“Middle age is not the problem – how we think about it is”.
There’s this weird thing that happens when you’re on Twitter. You follow someone because it looks as if you’ve got things in common, maybe even chat now and again, and then you find out they’re someone. Which, in my world, means they write for a proper newspaper or have a book out.
Not just because she likes swearing, Twitter and salted caramel ice cream. But also because she speaks for me and all the people like me.
There are many times when I have nearly screamed at a young person – usually on the crowded streets of my nearby university town – “Am I fucking invisible?” That’s one of those true clichés, but the book isn’t just about that.
Invisibility means being written off. It means being ignored if you don’t conform to stereotypes.
One of the most unrealistic stereotypes is that older people are “gilded with comfortable privilege”. People who want our money would like to think we are all like that.
Well, Helen (who wrote the book) isn’t, and neither am I. The day I finished reading her book I saw this on Twitter: “Over-55s are more likely than anyone else to try new things, so, what are you waiting for?” Turns out their idea of new things is going on an expensive holiday. And the article’s in a magazine that exists to sell things to people who’ve got that elusive “grey pound”.
Well, there’s a lot of us who don’t have anything like that kind of money. And even if we did, we’d do something more interesting with it.

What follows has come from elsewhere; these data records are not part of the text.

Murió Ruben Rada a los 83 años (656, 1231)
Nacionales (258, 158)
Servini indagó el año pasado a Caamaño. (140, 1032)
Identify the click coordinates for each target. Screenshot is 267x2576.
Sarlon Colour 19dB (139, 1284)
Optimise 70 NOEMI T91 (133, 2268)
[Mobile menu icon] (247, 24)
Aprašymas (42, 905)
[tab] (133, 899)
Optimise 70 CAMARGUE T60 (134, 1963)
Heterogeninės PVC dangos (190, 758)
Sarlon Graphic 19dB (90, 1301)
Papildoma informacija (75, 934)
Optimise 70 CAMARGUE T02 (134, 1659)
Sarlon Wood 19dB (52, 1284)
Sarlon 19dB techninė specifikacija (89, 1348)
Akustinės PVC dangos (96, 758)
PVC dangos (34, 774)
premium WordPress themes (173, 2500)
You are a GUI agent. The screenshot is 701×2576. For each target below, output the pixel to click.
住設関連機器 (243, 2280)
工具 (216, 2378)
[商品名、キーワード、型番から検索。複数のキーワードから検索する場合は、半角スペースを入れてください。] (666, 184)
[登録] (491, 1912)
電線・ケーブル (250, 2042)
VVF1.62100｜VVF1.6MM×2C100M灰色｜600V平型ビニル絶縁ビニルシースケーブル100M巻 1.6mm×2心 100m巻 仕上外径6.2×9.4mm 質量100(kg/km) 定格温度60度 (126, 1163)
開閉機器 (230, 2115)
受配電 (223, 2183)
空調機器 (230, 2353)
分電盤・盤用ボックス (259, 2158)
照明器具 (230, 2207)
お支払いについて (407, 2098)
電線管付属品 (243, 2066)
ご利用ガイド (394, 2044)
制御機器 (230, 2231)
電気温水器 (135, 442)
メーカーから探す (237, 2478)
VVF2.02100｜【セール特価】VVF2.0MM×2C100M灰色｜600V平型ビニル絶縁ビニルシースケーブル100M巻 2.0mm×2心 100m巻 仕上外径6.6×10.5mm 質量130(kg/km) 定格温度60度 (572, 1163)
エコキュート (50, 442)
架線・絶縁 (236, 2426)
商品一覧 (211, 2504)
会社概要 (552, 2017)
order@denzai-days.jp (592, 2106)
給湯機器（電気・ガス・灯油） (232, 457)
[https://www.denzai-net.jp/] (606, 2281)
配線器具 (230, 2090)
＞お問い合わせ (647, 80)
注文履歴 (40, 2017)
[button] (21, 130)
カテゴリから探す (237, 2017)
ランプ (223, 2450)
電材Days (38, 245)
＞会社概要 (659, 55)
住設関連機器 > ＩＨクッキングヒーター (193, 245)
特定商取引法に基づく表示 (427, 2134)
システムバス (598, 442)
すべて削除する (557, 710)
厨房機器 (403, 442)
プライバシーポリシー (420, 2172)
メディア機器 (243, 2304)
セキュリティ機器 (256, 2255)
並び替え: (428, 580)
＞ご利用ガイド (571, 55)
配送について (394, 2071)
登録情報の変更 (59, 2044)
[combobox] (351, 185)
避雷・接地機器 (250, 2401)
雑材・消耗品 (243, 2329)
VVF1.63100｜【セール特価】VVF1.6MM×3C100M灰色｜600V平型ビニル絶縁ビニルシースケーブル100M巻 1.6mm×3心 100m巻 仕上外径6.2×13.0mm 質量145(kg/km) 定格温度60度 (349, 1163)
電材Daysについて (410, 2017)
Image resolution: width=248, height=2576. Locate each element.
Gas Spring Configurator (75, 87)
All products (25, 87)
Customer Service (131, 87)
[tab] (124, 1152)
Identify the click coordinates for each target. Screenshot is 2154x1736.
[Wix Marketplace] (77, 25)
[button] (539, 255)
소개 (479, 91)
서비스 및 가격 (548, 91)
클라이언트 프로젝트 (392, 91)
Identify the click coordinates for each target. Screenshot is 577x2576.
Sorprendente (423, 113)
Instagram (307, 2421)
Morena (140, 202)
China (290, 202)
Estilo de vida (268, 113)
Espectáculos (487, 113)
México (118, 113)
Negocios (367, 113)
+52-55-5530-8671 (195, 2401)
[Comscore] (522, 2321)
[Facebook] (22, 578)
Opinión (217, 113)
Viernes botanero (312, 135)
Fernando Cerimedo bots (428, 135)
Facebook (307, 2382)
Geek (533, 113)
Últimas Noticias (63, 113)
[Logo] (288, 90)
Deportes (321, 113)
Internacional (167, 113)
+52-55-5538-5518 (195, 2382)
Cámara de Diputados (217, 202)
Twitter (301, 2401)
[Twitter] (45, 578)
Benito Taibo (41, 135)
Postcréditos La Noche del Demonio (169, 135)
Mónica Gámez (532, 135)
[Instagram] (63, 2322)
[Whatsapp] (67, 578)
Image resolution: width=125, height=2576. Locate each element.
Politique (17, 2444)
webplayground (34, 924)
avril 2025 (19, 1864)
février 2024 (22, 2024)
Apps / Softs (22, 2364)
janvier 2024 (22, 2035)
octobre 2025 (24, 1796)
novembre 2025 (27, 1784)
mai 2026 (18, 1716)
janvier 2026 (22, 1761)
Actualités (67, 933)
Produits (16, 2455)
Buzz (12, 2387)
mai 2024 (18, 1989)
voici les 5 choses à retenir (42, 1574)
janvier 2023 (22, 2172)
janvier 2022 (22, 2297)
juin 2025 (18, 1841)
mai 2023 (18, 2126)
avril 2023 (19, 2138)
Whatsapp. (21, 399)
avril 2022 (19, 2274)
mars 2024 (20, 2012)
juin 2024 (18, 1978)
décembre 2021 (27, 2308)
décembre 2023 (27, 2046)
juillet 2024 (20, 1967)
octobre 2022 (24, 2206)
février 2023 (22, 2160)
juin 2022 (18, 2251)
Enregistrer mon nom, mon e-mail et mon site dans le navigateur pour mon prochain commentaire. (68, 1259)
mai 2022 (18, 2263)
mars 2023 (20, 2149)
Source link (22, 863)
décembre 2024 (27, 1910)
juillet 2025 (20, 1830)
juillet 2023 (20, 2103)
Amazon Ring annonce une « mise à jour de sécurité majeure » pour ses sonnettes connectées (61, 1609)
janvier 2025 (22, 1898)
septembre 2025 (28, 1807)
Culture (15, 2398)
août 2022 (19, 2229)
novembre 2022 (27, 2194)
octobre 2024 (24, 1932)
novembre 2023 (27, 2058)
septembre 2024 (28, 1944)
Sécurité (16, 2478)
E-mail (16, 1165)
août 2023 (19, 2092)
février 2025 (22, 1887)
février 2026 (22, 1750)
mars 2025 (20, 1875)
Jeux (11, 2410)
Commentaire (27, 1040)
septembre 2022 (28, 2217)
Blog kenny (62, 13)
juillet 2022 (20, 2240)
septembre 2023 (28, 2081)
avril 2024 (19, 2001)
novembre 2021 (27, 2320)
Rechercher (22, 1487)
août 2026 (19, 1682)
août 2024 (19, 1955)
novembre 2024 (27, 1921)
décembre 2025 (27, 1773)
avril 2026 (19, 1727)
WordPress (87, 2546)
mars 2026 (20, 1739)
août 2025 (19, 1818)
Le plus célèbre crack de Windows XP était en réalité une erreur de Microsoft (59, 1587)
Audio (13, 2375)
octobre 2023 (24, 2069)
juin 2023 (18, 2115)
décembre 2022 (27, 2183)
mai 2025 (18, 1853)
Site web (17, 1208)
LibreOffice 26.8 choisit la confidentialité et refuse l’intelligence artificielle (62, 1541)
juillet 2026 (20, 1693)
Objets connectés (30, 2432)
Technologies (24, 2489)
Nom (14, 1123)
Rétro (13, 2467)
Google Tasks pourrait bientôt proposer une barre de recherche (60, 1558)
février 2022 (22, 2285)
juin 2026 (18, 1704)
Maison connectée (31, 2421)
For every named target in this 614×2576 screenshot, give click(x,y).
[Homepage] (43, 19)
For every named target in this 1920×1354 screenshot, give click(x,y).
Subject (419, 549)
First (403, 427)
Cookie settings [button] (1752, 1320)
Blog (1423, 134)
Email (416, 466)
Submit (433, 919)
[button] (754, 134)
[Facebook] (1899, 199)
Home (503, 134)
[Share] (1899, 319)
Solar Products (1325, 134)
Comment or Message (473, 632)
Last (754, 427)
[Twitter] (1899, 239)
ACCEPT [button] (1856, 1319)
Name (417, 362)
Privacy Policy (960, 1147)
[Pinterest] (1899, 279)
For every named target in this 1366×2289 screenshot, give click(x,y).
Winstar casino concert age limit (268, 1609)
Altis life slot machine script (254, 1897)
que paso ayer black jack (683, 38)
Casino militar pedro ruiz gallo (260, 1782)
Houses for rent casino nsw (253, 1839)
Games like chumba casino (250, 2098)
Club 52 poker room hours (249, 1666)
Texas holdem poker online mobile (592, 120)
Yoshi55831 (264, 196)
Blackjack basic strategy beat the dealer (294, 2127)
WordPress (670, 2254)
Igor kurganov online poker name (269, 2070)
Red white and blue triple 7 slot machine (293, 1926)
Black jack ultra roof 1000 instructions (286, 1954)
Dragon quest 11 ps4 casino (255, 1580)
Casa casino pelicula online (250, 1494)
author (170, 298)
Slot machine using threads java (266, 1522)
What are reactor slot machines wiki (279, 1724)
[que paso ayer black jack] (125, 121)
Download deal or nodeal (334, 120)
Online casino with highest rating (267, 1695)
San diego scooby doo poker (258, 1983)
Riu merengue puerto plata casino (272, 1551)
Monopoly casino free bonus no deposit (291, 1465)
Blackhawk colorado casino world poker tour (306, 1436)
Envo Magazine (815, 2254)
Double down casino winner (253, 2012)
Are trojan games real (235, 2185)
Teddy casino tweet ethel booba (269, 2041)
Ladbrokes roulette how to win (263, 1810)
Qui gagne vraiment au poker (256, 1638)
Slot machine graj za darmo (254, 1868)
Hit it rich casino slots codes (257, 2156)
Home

Helen’s philosophy of “carpe the fuck out of the diem” is a different sort of “trying new things”, and it’s at the core of the book – part memoir, part rant, slightly inspirational (but not in a bad way), and very much in the “personal is political” field.
There’s so much in this that rings true. Not admitting you’re middle aged til you’re almost out the other side. Being annoyed by cheerful coffee shop staff (“You do not know me and I do not know you. Let’s keep it that way.”). And some childhood memories (going to a birthday party in your old bridesmaid’s dress).
Then there’s the deeper stuff. She’s honest about the problems that come with age. The “little griefs” as you say goodbye to your younger self, the bigger ones as you face losses of different kinds. The culture of “ageist misogyny”. The patronisation and the prejudice, particularly in the job market. She’s got research to prove her points (medical, political, sociological, the lot), and her own life story to illustrate them. Like many of us, she went from having a good job (PA to the editor of the Guardian) to having none – even after 500 job applications.
There’s the plus side too: the chance for self-affirmation and reinvention. And the knowledge that it’s not us who are the problem: it’s “a world that hasn’t caught on to the worth and brilliance of the middle-aged”.
It’s a good read, because she writes with energy and humour. There’s also sorrow, frustration and anger but ultimately defiance and hope. It ends with a rallying cry.
So what happens next? What are we rallying round?
Is it Gransnet? There are some good things happening there, although I hate the name because excludes the childless and the men. Is it the Age of No Retirement? It looks very bureaucratic. It’s probably not the government or PRIME. Is it us? Probably, but I don’t know how it’s going to happen.
I think there will be more books like this. There have been some already: Jane Shilling gets it right; India Knight gets it wrong. There are more things to be said about the reality of ageing and the knowledge that it’s not us that’s the problem.
The cult of youth must end some time. After all, the average age in Britain is now 40 (and guess what: it’s a problem). I don’t know where that leaves those of us closer to 60, though. And I expect 40 will become the new 20, or something.
Anyway, I’m ready for a fight and I know I’m not the only one. So what happens next?